● **Your objective**: Report each line of the material below that contains the string "menu", treating uppercase and lowercase letters as distinct.

● **Data**:
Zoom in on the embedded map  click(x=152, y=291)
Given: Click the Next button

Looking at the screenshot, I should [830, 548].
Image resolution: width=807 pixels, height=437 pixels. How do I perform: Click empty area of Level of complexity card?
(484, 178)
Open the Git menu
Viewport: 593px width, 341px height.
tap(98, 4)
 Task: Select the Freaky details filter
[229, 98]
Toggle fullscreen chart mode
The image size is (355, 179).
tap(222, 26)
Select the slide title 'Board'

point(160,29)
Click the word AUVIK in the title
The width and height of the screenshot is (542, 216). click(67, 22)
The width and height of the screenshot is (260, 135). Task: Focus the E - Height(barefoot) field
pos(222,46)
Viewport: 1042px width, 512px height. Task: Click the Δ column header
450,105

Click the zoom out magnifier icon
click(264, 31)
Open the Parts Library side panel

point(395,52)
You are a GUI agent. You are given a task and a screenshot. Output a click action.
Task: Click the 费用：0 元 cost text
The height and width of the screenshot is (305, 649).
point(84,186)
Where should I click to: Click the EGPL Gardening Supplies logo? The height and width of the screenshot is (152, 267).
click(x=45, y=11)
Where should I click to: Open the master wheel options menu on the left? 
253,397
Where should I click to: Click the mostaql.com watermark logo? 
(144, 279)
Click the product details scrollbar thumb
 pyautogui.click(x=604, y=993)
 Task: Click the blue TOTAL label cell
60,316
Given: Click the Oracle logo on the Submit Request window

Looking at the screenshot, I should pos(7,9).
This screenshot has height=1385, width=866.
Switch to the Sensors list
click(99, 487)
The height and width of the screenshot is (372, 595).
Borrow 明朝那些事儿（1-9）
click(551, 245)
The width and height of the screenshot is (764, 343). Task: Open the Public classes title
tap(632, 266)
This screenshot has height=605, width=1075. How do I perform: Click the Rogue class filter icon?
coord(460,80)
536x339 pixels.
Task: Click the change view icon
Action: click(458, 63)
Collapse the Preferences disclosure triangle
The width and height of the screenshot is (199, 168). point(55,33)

● **Answer to this task**:
Open the Git menu
Where should I click to: Open the master wheel options menu on the left? 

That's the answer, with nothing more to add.